We’ve talked about best practices for successful implementation, how to increase adoption of initiatives, and how to manage change when launching sales enablement tools. But before you begin your sales enablement implementation process, you must understand how creating a change management strategy can ensure that you receive the desired outcomes.
What is a change management strategy?
Change is necessary for companies to remain competitive in today’s marketplace. Unfortunately, people tend to resist change and wish to continue doing what they’ve been doing. Change management helps guide an organization through the transitional process as quickly and easily as possible. Change management strategy is a framework to support changes. It isn’t about the alterations themselves.
Why you need a strategy before your implementation
When preparing to change any processes in your organization it is important to create a unified strategy. Having a strategy ensures that everyone is on the same page before you start to make a change. You’ll confirm that everyone impacted by the upcoming transition understands the need for it. Plus they’ll know what to expect and will help you collect any needed input. When this all happens ahead of time, it brings people closer together and makes them feel more comfortable. This leads to increased compliance and adoption throughout the entire journey to your new desired state.
Creating your strategy
Preparing a strategy is about gathering information that allows you to make educated decisions when you create your actual implementation plans. Your strategy helps ensure changes are consistent and successfully applied to your entire organization. It’s about being aware of key factors ahead of your actual planning and implementation. There are three main steps to creating your change management strategy. They include:
- Situational awareness
- Supporting team structure
- Change management strategy analysis
Let’s take a closer look at each of these steps.
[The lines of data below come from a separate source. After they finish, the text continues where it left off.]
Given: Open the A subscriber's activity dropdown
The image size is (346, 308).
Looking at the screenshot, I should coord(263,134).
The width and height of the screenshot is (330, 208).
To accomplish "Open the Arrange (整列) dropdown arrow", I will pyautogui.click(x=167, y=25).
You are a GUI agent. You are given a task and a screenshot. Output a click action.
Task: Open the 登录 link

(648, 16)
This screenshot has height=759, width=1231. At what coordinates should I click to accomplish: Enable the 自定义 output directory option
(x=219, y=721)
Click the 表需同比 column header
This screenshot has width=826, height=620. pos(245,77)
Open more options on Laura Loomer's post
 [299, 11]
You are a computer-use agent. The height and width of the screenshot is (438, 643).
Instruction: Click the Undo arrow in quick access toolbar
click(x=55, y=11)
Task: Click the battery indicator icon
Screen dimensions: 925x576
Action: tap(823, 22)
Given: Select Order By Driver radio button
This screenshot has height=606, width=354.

This step involves gaining a better understanding of the actual change, who will be affected, and how your organization may have previously worked through similar changes, if applicable. Specifically, you need to look at change characteristics, organizational attributes, and groups that will be involved.
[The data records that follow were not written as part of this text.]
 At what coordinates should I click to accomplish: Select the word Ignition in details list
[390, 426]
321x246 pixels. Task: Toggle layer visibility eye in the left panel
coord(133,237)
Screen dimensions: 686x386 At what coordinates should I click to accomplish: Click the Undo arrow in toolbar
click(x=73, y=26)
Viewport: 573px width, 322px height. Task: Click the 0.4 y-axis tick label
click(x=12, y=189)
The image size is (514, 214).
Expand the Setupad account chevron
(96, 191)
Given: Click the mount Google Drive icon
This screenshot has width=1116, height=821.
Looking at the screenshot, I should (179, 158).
Change characteristics: Gain an understanding of the change that you’ll be introducing. Answer the following questions to uncover the characteristics of your planned change: What is involved in the change? How many people will it affect? Who will be impacted? Will they all be affected in the same way or differently? What is being changed – processes, systems, job roles, etc? Over what period of time will the change occur?
Organizational attributes: This is about understanding the history and culture of your organization as a means to better understand the people and groups being impacted. Remember that various groups will be affected in different ways. Considerations here include: How do employees and managers perceive the need for this change? Has your organization ever managed similar changes? If so, how was it done? Does the organization have a shared vision of the final outcome? How much change is already taking place prior to the upcoming implementation?
Groups that will be involved: This final step in situational awareness entails developing a picture of who will be most involved in the change and how they will be impacted. You want an understanding of how different groups will be affected in their own unique way. This will enable specific and customized plans to accommodate each group during the actual change management process.
Supporting team structure
It’s important to identify a team and sponsor to support your change management strategy. Without this, it will be quite difficult to implement your plans when the time comes. Let’s take a look at both of these.
Team structure: The change management team structure establishes who will be managing the change. It explains how the project team and the change management team will work together. It also specifies the team members and their responsibilities.
Sponsor coalition: The sponsor coalition specifies which sales executives, operations, managers, and top performers should be onboard and actively involved in driving the change. It also designates the primary sponsor who authorizes and champions the specific change. The sponsor must be actively and openly engaged throughout the change project. All members of this coalition are responsible for building support and communicating with their particular audience within your organization concerning the change.
Change management strategy analysis
To ensure your change management strategy is effective, it’s important to consider what could cause your implementation to fail. Doing so allows you to proactively determine how to address these stumbling blocks so they don’t cause any delays in reaching your desired outcomes. Below are the three steps you need to take in this part of strategy creation.
Project risk assessment: The more dramatic and extensive the change, the higher the risk. You also have a greater chance of difficulties if your organization tends to have a history of resisting change. As you develop your strategy, the change management team should document all potential risk factors.
Anticipated resistance: Think carefully about where you might anticipate push-back on the upcoming change. Are there particular divisions, groups, positions, or individuals that are most likely to resist the new implementation? Making note of these can prevent them, or help prepare you to address them when they arise.
Developing special tactics: Once you’ve identified your potential risks and resistances, you should determine how you will deal with each when and if they arise. Have these strategies prepared to facilitate smoother progress throughout your implementation? Of course, it is impossible to anticipate every issue in advance, so you’ll want to revisit this step periodically during your launch process.
After you create your strategy you’ll be ready to devise your change management plans. Be sure to stay focused on the information you uncovered while creating your strategy. It will greatly impact the success of your implementation. Without taking the time to create your change management strategy, you risk disorganization, a lack of compliance, or incomplete change. This will only lead to greatly reduced results. Now it’s time for you to create a change management strategy to prepare for your upcoming sales readiness implementation to ensure the best possible outcomes.